◆ **Given exercise**
Extract the entries from the very first line through the line containing "Looking at the screenshot, I should tap(458, 182).", including that line, and reproduce each one unchanged.

--- Start Material shown ---

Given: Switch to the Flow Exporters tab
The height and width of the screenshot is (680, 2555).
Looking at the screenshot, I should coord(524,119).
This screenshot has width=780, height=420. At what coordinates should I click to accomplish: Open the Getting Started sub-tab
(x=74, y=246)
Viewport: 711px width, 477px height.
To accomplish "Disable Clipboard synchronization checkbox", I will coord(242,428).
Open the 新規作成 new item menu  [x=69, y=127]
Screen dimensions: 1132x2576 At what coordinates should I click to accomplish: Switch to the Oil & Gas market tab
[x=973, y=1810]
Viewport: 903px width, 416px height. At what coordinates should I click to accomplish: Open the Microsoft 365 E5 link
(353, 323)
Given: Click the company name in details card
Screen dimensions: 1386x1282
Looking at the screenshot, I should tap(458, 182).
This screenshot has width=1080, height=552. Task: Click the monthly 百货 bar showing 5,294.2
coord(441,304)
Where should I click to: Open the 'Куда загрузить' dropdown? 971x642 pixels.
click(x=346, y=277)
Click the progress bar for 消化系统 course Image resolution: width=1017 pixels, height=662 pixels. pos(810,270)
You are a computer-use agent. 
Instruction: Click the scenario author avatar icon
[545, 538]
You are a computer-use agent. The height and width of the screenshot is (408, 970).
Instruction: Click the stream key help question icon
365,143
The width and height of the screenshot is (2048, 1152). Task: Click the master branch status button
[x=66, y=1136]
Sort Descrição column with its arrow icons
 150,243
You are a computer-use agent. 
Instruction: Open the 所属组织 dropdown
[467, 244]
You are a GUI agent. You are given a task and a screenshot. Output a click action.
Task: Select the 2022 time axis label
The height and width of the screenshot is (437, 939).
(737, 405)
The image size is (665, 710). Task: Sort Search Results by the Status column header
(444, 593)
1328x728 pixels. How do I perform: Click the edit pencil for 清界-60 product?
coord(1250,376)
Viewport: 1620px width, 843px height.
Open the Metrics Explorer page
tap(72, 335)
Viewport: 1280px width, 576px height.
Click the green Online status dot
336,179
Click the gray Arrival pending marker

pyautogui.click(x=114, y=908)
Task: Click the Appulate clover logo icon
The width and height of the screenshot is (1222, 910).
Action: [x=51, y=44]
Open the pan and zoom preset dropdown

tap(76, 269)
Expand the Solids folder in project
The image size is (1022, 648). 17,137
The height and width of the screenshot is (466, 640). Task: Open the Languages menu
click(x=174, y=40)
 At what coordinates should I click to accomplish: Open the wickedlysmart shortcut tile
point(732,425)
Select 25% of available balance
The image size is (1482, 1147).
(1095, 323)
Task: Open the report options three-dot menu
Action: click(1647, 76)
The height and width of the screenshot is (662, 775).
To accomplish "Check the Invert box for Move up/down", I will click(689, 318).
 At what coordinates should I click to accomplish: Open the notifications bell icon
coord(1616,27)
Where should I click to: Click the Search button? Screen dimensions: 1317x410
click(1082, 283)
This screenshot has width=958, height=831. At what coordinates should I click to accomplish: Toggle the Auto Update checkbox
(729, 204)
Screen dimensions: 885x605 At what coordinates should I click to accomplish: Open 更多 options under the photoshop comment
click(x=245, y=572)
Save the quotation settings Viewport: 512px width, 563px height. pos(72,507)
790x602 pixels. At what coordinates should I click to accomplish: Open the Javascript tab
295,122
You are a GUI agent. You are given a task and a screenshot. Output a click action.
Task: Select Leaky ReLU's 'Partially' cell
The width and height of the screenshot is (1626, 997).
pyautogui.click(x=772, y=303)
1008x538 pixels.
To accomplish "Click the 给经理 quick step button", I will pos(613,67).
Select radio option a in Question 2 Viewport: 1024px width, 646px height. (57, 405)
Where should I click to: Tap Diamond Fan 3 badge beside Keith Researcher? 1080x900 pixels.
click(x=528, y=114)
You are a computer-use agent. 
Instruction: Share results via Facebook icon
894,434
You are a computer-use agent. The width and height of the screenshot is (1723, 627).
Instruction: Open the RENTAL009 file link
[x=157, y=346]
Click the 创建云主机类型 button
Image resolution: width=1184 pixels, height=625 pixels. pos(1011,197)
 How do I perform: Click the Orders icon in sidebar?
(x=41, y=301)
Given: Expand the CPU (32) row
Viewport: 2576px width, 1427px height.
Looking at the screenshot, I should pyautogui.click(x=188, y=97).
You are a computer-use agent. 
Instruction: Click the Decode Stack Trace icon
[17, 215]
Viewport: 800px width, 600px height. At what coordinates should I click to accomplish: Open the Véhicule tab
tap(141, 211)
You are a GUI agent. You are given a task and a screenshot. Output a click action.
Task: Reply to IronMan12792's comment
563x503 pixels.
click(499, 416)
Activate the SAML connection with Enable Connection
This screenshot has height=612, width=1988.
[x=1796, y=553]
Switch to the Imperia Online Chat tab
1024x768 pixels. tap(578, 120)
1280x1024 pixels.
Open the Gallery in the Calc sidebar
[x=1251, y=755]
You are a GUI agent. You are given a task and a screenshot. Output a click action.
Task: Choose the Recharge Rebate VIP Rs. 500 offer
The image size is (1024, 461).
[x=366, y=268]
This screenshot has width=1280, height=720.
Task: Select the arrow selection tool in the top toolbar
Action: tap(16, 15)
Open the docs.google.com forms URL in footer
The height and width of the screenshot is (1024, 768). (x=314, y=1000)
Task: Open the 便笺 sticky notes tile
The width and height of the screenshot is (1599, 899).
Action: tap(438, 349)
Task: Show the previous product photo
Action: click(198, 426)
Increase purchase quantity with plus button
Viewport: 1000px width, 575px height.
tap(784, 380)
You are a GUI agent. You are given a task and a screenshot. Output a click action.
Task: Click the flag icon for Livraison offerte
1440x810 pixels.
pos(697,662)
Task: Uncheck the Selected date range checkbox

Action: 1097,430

--- End Material shown ---

◆ **Written solution**
Given: Switch to the Flow Exporters tab
The height and width of the screenshot is (680, 2555).
Looking at the screenshot, I should coord(524,119).
This screenshot has width=780, height=420. At what coordinates should I click to accomplish: Open the Getting Started sub-tab
(x=74, y=246)
Viewport: 711px width, 477px height.
To accomplish "Disable Clipboard synchronization checkbox", I will coord(242,428).
Open the 新規作成 new item menu  [x=69, y=127]
Screen dimensions: 1132x2576 At what coordinates should I click to accomplish: Switch to the Oil & Gas market tab
[x=973, y=1810]
Viewport: 903px width, 416px height. At what coordinates should I click to accomplish: Open the Microsoft 365 E5 link
(353, 323)
Given: Click the company name in details card
Screen dimensions: 1386x1282
Looking at the screenshot, I should tap(458, 182).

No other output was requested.